At speeds of over 1000Km/hr, you could travel from Lagos to Abuja in a matter of minutes actually in a new transport concept called the Hyperloop. This concept is the brainchild of Elon Musk who is the CEO of Tesla the electric vehicle making company. Due to the complexity of the system, the primary focus is on intercity travels in the case of the United states which has a large land mass and interstate in Nigeria. So you could see travels from say Lagos Island to Osogbo or Abuja Municipal to Kafanchan. you get what I mean. But for the sake of this article, let’s deploy some scenarios in the original document released. So the distance between Los Angeles and San Francisco is over 610Km or 380 Miles with an average drive time of 6 hours and 25 minutes. In the Nigerian context, this could be a typical trip from Abuja to Sokoto or from Lagos to Delta barring heavy traffic. With this concept though, when you have steady speeds of over 1000Km/hr, you can be in your destination in about 30 minutes. The idea was born out of the California’s government’s plan to build a $60b high speed rail system of about 340Km/hr.

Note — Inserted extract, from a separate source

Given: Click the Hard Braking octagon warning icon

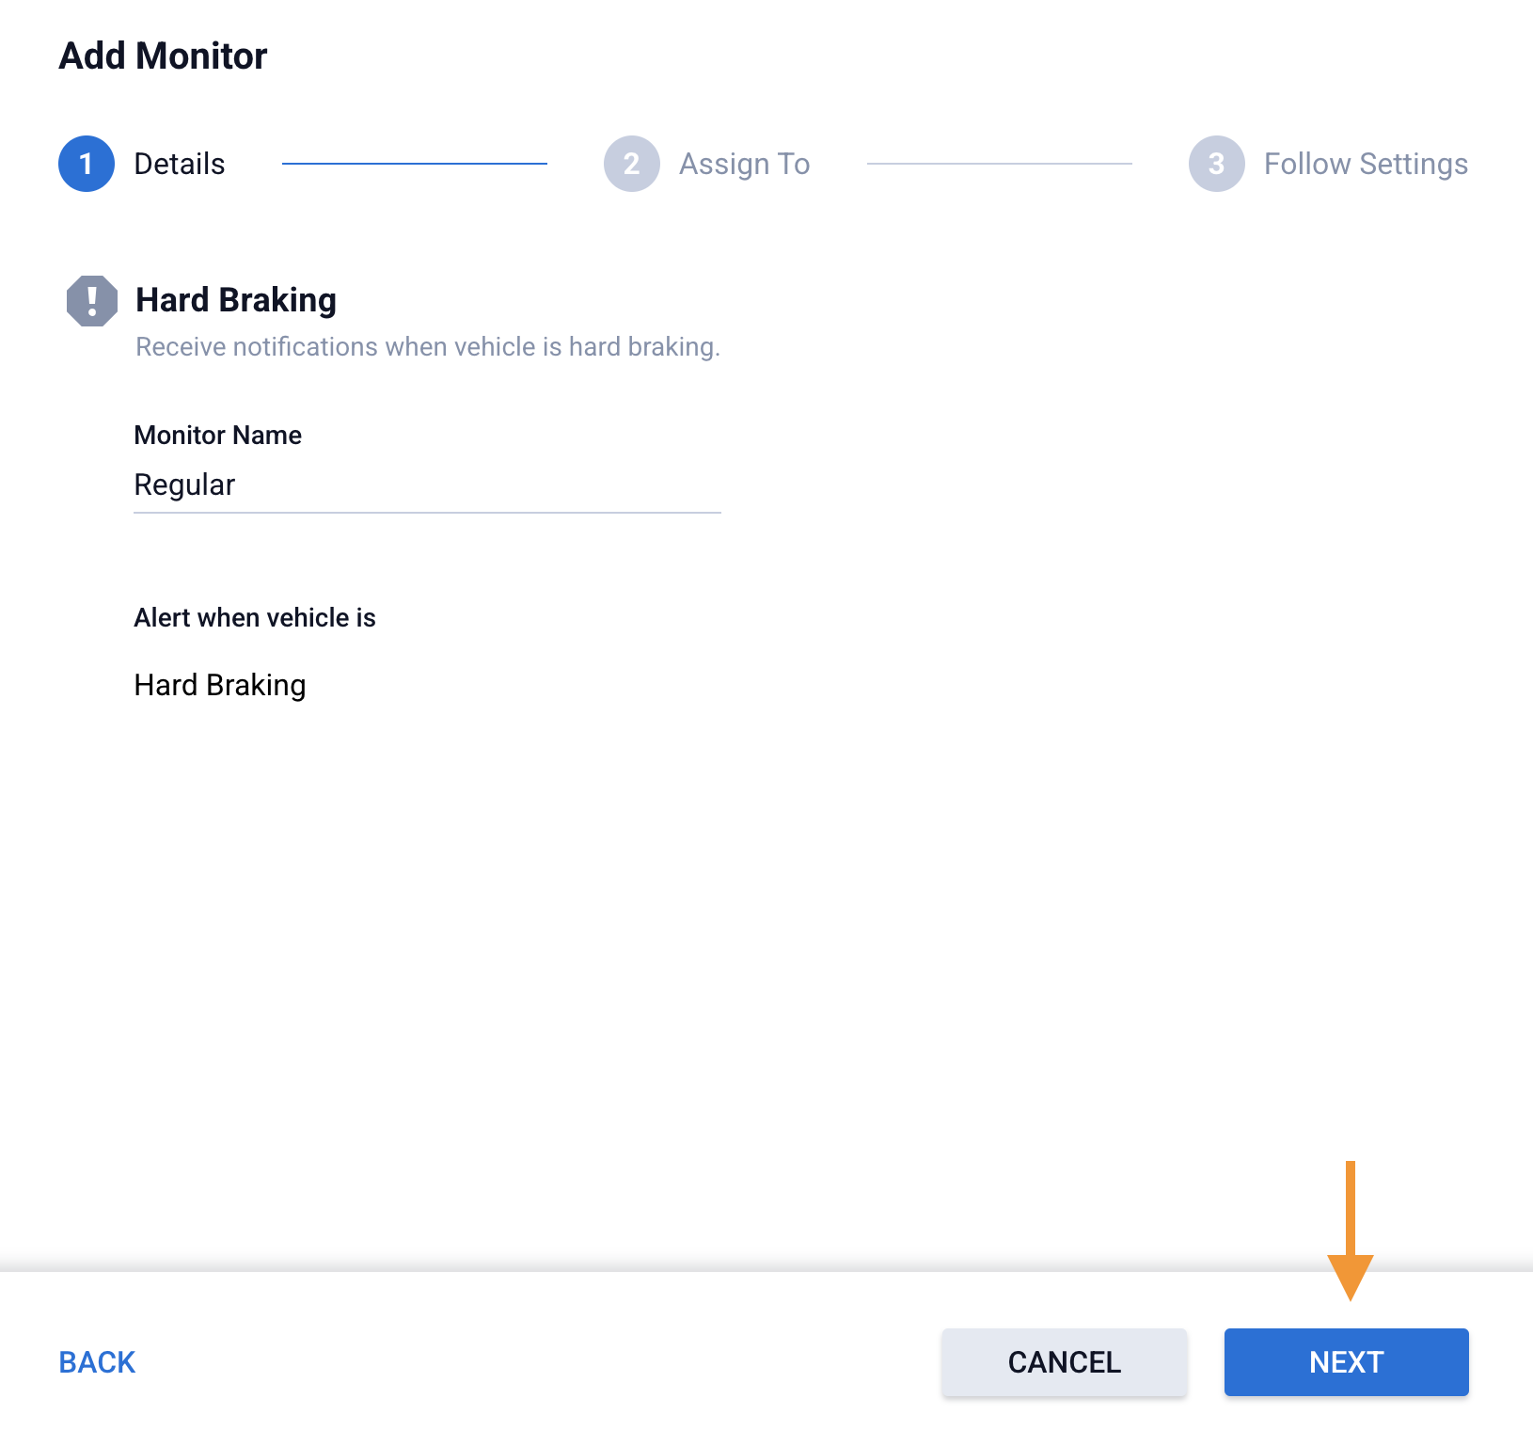Looking at the screenshot, I should click(x=92, y=301).

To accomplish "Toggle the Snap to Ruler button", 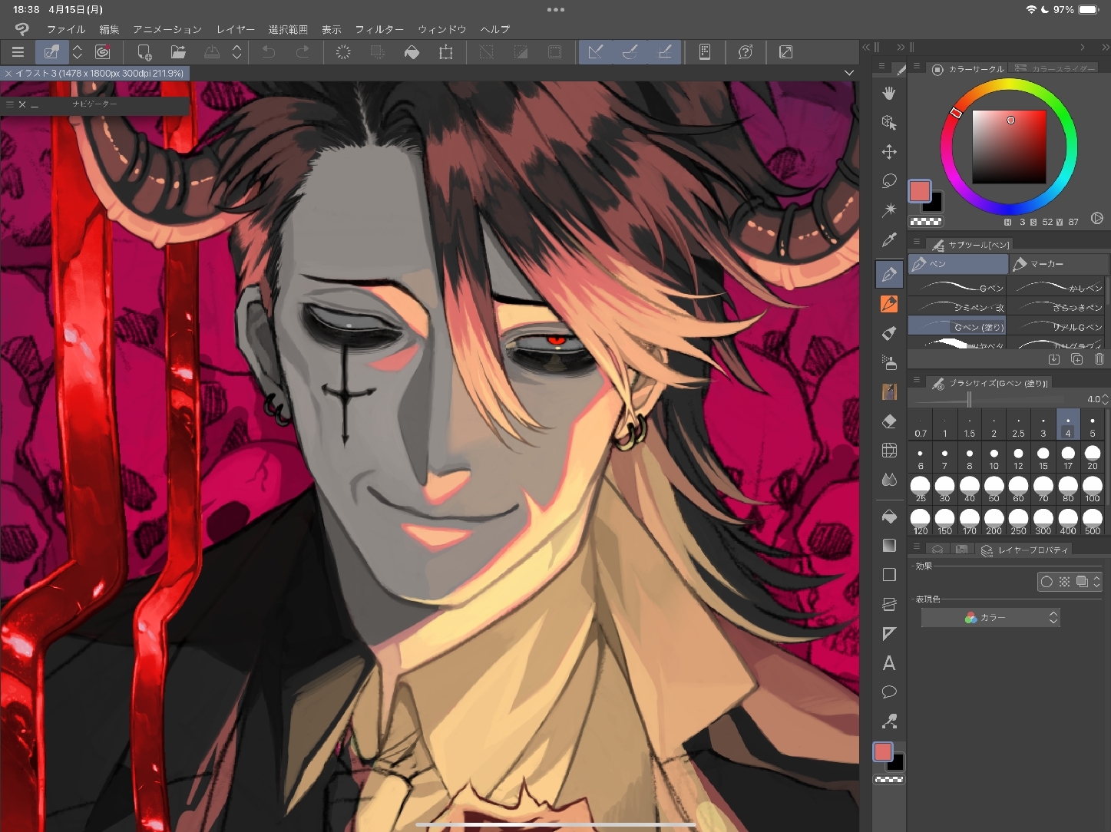I will click(595, 52).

What is this system and how does it work?
Hyperloop works by transporting passengers in low pressure capsules or tubes propelled by magnets at speeds just under the speed of sound. In this document as presented by Elon Musk on the SpaceX website which you can read below, the Hyperloop transportation system can easily be broken down into these four components and again remember the scenario here is Los Angeles to San Francisco in the US state of California. Let me add that the constant earth quakes in Califronia has been taken into account and this may have overall effect in pricing from city to city across the world.
Pictorial representation of the Hyperloop system
- Capsule: a. Sealed capsules carrying 28 passengers each that travel along the interior of the tube depart on average every 2 minutes from Los Angeles or San Francisco (up to every 30 seconds during peak usage hours). Page 10 b. A larger system has also been sized that allows transport of 3 full size automobiles with passengers to travel in the capsule. c. The capsules are separated within the tube by approximately 23 miles (37 km) on average during operation. d. The capsules are supported via air bearings that operate using a compressed air reservoir and aerodynamic lift.
- Tube: a. The tube is made of steel. Two tubes will be welded together in a side-by-side configuration to allow the capsules to travel both directions. b. Pylons are placed every 100 ft (30 m) to support the tube. c. Solar arrays will cover the top of the tubes in order to provide power to the system.
- Propulsion: a. Linear accelerators are constructed along the length of the tube at various locations to accelerate the capsules. b. Rotors are located on the capsules to transfer momentum to the capsules via the linear accelerators.
- Route: a. There will be a station at Los Angeles and San Francisco. Several stations along the way will be possible with splits in the tube. b. The majority of the route will follow I-5 and the tube will be constructed in the median.
When can we expect to start seeing this?
A company Hyperloop Transportation Technologies (HTT) has now filed for permit for a 5 mile test of this concept that still sounds like a science fiction to many. The company is now looking at where it will place its pylons and doing soil tests. Construction is expected to begin in the second quarter of this year and the service will open in 2018 to the public the COO Bibop Gresta told CBNC at the 2016 World Economic Forum (WEF) in Davos, Switzerland last Thursday.
The company has secured about $37m/7.3b Naira/3.6b KES of funding to do this while the idea of building the track from Los Angeles to San Francisco could cost as much as $8b/1.59tr Naira/817b KES.
As for us on this great continent, this may still remain a pipe dream due to the cost of acquiring this infrastructure at the moment. But first we all have to wait to see what HTT will bring out in 2018 before we fully embrace the seeming “science fiction”.